[opendtv] Re: Non-living room HDTV sales rise in US

  • From: Craig Birkmaier <craig@xxxxxxxxx>
  • To: opendtv@xxxxxxxxxxxxx
  • Date: Sat, 13 Jan 2007 11:18:32 -0500

At 10:42 AM -0700 1/12/07, Frank Eory wrote:

I agree with you Craig about the wife appeal factor of flat panel vs. bulky CRT, but I doubt the acceleration of LCD HD displays would have happened as quickly without the appeal factor of high def. Once the family has gotten used to watching most of thier favorite shows in HD on the main living room TV, every old SD display in the house sucks by comparison, regardless of its physical characteristics (flatness, weight, etc.).

This may well be true here in the U.S., but how do you explain what is happening in Europe, where LCD panel displays are JUST as popular? Could it be that their digital SDTV saturates the capabilities of these panel displays?

It is still very difficult here in the U.S. to watch all of your favorite shows in HD. Not that i watch Fox and NBC all that much, but I still can't get them in HD here in Gainesville.

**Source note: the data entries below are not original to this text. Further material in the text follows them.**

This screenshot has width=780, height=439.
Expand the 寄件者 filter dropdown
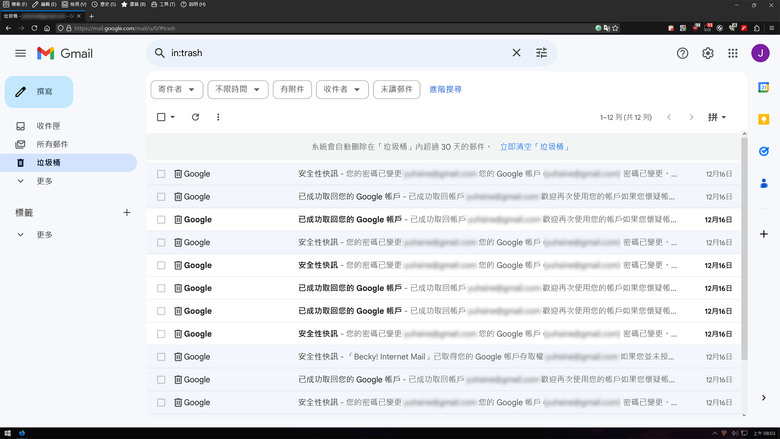(x=177, y=89)
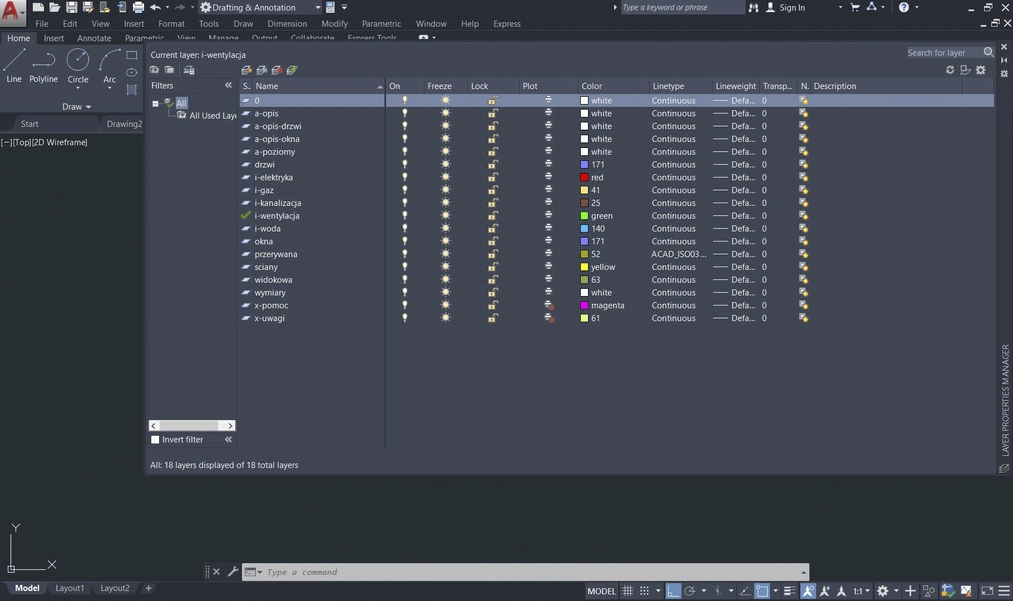Click Set Current layer green checkmark icon
The height and width of the screenshot is (601, 1013).
(x=292, y=70)
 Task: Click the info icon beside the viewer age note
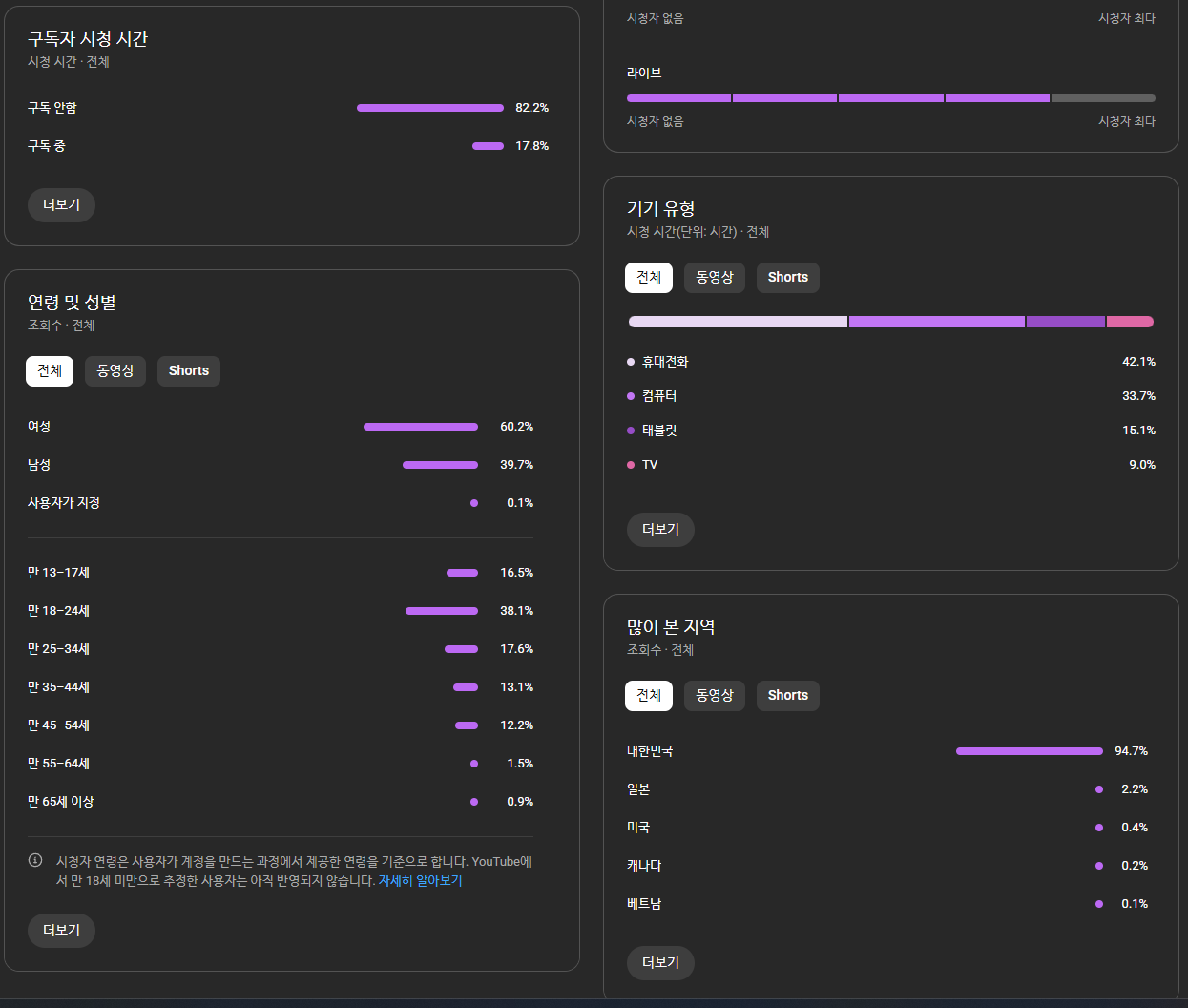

Nor can I get FoxNews, The Food Network, HGTV, and most of the other channels I watch most of the time in HD.

I think the more reasoned analysis is that people know how good LCDs can look, because they have been using them for years with their computers, DVDs look great on them, and they expect the rest of the video world to catch up eventually.

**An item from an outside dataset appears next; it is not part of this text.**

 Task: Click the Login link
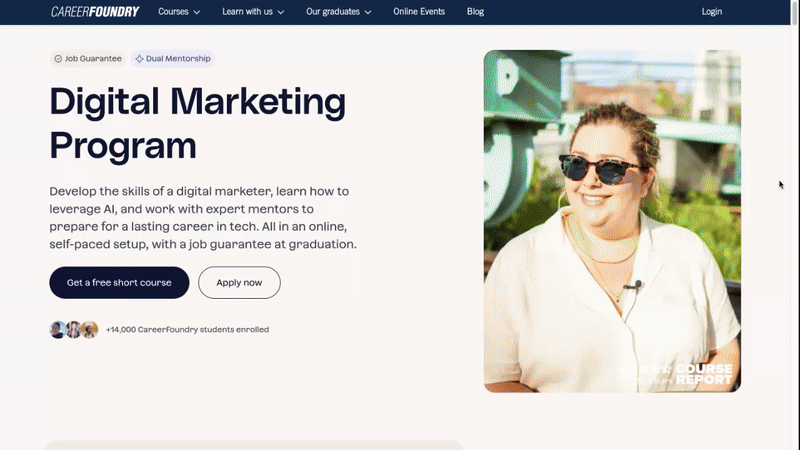pyautogui.click(x=712, y=12)
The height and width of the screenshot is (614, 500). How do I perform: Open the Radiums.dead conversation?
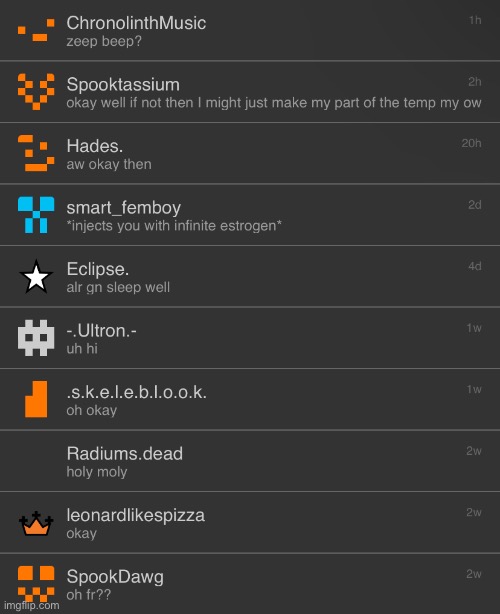click(x=250, y=461)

As for the statistics of non-living room HD sales in the U.S., I'm really curious to know the latest post-Christmas numbers. Here's another anecdotal data point for you all: I have a teenage son who bought a 32" LCD HDTV over a year ago with his own money. Why? Because he already had an XBox 360 and was just dying to do his gaming in high def. To this day, the display has never been used to watch TV, so obviously the internal 8-VSB demod has never been home-tested. But when he's not using it for gaming, it serves nicely for watching DVDs or as a second computer monitor. This Christmas I picked up another one (newer model, same manufacturer, $200 cheaper) for my teenage daughter. She actually does watch a fair amount of TV, mostly HD, so hers is hooked up to an HD cable STB. The internal 8-VSB demod in that TV will also never be home-tested.

How many HD cable boxes do you have in your home?


So much for the importance of the FCC's tuner mandate and the resulting added cost. It's about as useful in my house as the "V-chip."

Yup, and your experience is shared by the vast majority of consumers who are buying new HD capable displays.


I have no doubt the 8-VSB chips in those TVs will get excellent reception here, based on my home-tests of 1st gen (several models) and my own company's 2nd gen demods so many years ago. In Phoenix, OTA viewers have the luxury of living in a flat 'valley' with the TV towers on a large mountain just south of downtown -- nearly ideal conditions for single-carrier digital reception with very benign multipath in most parts of the metro area. But for most people who own one or more HD displays, this is a big "so what?" You didn't spend all that money so you could get fantastic high def pictures on just a handful of channels. Yes the technology for delivering the signal has to work reliably -- that is the most basic fundamental -- but it does not define a viable business model.

I beat this drum almost every month in my BE column. Without a viable business model broadcasting is going to continue to die. But it will be a long and painful death, prolonged to a large extent by the new miracle drug - money from retransmission consent agreements.

Let me add something to the popular cliche 'content is king.' It's more appropriate to say that the *quality* or popularity of the content is king, *variety* of content is queen, and the mechanism for *delivering* content is not even a member of the royal family.

I like this analogy. Content is increasingly decoupled from distribution. The ability to tie subscribers to your service via exclusive content is getting more and more difficult. The ability to pay directly for the content you want is getting easier and more affordable.